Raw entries
▬▬▬

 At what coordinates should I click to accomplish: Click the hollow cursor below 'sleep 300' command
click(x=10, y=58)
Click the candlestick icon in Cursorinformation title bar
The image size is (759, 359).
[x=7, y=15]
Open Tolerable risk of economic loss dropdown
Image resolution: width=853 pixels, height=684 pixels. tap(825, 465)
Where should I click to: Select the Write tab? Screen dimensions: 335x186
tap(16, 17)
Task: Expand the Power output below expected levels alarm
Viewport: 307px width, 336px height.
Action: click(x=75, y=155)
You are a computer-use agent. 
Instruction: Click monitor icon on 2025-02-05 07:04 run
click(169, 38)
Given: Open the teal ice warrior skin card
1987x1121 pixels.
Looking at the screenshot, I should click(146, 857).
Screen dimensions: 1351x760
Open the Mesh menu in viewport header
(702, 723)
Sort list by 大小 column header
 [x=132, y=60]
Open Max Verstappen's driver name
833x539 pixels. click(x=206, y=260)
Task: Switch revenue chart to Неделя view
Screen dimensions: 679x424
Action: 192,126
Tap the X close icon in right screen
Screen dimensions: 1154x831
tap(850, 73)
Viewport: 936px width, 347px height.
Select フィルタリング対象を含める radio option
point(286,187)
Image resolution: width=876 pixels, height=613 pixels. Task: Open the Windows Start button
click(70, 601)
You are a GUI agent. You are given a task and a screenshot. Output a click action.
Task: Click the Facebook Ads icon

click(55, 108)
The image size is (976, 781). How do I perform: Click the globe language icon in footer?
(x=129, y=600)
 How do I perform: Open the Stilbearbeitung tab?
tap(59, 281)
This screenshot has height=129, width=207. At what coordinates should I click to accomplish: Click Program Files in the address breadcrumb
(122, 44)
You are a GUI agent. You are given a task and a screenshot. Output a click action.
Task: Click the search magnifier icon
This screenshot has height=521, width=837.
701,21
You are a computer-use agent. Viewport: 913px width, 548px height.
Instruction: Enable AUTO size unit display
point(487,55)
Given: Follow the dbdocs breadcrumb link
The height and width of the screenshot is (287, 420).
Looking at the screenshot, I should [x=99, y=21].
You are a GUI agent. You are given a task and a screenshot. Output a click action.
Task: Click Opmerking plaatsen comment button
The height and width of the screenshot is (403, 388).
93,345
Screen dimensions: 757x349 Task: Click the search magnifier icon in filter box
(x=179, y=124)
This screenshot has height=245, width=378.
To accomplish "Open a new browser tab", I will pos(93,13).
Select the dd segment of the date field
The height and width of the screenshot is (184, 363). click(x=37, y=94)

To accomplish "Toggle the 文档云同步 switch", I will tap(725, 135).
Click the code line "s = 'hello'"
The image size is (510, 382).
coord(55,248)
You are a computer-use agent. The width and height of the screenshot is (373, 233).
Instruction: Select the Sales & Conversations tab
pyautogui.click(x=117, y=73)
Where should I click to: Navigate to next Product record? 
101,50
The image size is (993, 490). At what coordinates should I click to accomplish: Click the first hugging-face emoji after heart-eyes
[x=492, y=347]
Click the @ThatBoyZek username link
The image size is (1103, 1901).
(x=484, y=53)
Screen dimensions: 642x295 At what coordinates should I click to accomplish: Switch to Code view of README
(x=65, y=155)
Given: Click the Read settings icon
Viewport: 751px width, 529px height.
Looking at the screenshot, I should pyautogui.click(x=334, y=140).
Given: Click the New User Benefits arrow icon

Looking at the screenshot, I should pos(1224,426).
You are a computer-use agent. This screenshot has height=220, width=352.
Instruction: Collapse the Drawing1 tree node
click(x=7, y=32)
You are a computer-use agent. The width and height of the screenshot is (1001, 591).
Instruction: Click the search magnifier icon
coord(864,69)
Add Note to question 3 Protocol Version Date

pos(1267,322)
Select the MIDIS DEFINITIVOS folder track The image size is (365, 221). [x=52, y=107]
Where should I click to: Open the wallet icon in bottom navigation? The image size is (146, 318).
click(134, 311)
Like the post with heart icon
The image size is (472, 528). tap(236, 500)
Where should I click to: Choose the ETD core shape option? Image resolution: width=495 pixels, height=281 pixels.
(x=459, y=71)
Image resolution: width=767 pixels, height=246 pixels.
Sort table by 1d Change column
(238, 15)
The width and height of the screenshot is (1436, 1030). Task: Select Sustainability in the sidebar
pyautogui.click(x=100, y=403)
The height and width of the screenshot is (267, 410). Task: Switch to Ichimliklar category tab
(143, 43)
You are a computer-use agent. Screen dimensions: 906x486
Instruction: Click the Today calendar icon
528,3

▬▬▬

JOB ▸ Rewrite the entries above, substituting "Directive" for every occurrence of "Instruction" and leaving everything else unchanged.

SOLVED PROBLEM ▸
 At what coordinates should I click to accomplish: Click the hollow cursor below 'sleep 300' command
click(x=10, y=58)
Click the candlestick icon in Cursorinformation title bar
The image size is (759, 359).
[x=7, y=15]
Open Tolerable risk of economic loss dropdown
Image resolution: width=853 pixels, height=684 pixels. tap(825, 465)
Where should I click to: Select the Write tab? Screen dimensions: 335x186
tap(16, 17)
Task: Expand the Power output below expected levels alarm
Viewport: 307px width, 336px height.
Action: click(x=75, y=155)
You are a computer-use agent. 
Directive: Click monitor icon on 2025-02-05 07:04 run
click(169, 38)
Given: Open the teal ice warrior skin card
1987x1121 pixels.
Looking at the screenshot, I should click(146, 857).
Screen dimensions: 1351x760
Open the Mesh menu in viewport header
(702, 723)
Sort list by 大小 column header
 [x=132, y=60]
Open Max Verstappen's driver name
833x539 pixels. click(x=206, y=260)
Task: Switch revenue chart to Неделя view
Screen dimensions: 679x424
Action: 192,126
Tap the X close icon in right screen
Screen dimensions: 1154x831
tap(850, 73)
Viewport: 936px width, 347px height.
Select フィルタリング対象を含める radio option
point(286,187)
Image resolution: width=876 pixels, height=613 pixels. Task: Open the Windows Start button
click(70, 601)
You are a GUI agent. You are given a task and a screenshot. Output a click action.
Task: Click the Facebook Ads icon

click(55, 108)
The image size is (976, 781). How do I perform: Click the globe language icon in footer?
(x=129, y=600)
 How do I perform: Open the Stilbearbeitung tab?
tap(59, 281)
This screenshot has height=129, width=207. At what coordinates should I click to accomplish: Click Program Files in the address breadcrumb
(122, 44)
You are a GUI agent. You are given a task and a screenshot. Output a click action.
Task: Click the search magnifier icon
This screenshot has height=521, width=837.
701,21
You are a computer-use agent. Viewport: 913px width, 548px height.
Directive: Enable AUTO size unit display
point(487,55)
Given: Follow the dbdocs breadcrumb link
The height and width of the screenshot is (287, 420).
Looking at the screenshot, I should [x=99, y=21].
You are a GUI agent. You are given a task and a screenshot. Output a click action.
Task: Click Opmerking plaatsen comment button
The height and width of the screenshot is (403, 388).
93,345
Screen dimensions: 757x349 Task: Click the search magnifier icon in filter box
(x=179, y=124)
This screenshot has height=245, width=378.
To accomplish "Open a new browser tab", I will pos(93,13).
Select the dd segment of the date field
The height and width of the screenshot is (184, 363). click(x=37, y=94)

To accomplish "Toggle the 文档云同步 switch", I will tap(725, 135).
Click the code line "s = 'hello'"
The image size is (510, 382).
coord(55,248)
You are a computer-use agent. The width and height of the screenshot is (373, 233).
Directive: Select the Sales & Conversations tab
pyautogui.click(x=117, y=73)
Where should I click to: Navigate to next Product record? 
101,50
The image size is (993, 490). At what coordinates should I click to accomplish: Click the first hugging-face emoji after heart-eyes
[x=492, y=347]
Click the @ThatBoyZek username link
The image size is (1103, 1901).
(x=484, y=53)
Screen dimensions: 642x295 At what coordinates should I click to accomplish: Switch to Code view of README
(x=65, y=155)
Given: Click the Read settings icon
Viewport: 751px width, 529px height.
Looking at the screenshot, I should pyautogui.click(x=334, y=140).
Given: Click the New User Benefits arrow icon

Looking at the screenshot, I should pos(1224,426).
You are a computer-use agent. This screenshot has height=220, width=352.
Directive: Collapse the Drawing1 tree node
click(x=7, y=32)
You are a computer-use agent. The width and height of the screenshot is (1001, 591).
Directive: Click the search magnifier icon
coord(864,69)
Add Note to question 3 Protocol Version Date

pos(1267,322)
Select the MIDIS DEFINITIVOS folder track The image size is (365, 221). [x=52, y=107]
Where should I click to: Open the wallet icon in bottom navigation? The image size is (146, 318).
click(134, 311)
Like the post with heart icon
The image size is (472, 528). tap(236, 500)
Where should I click to: Choose the ETD core shape option? Image resolution: width=495 pixels, height=281 pixels.
(x=459, y=71)
Image resolution: width=767 pixels, height=246 pixels.
Sort table by 1d Change column
(238, 15)
The width and height of the screenshot is (1436, 1030). Task: Select Sustainability in the sidebar
pyautogui.click(x=100, y=403)
The height and width of the screenshot is (267, 410). Task: Switch to Ichimliklar category tab
(143, 43)
You are a computer-use agent. Screen dimensions: 906x486
Directive: Click the Today calendar icon
528,3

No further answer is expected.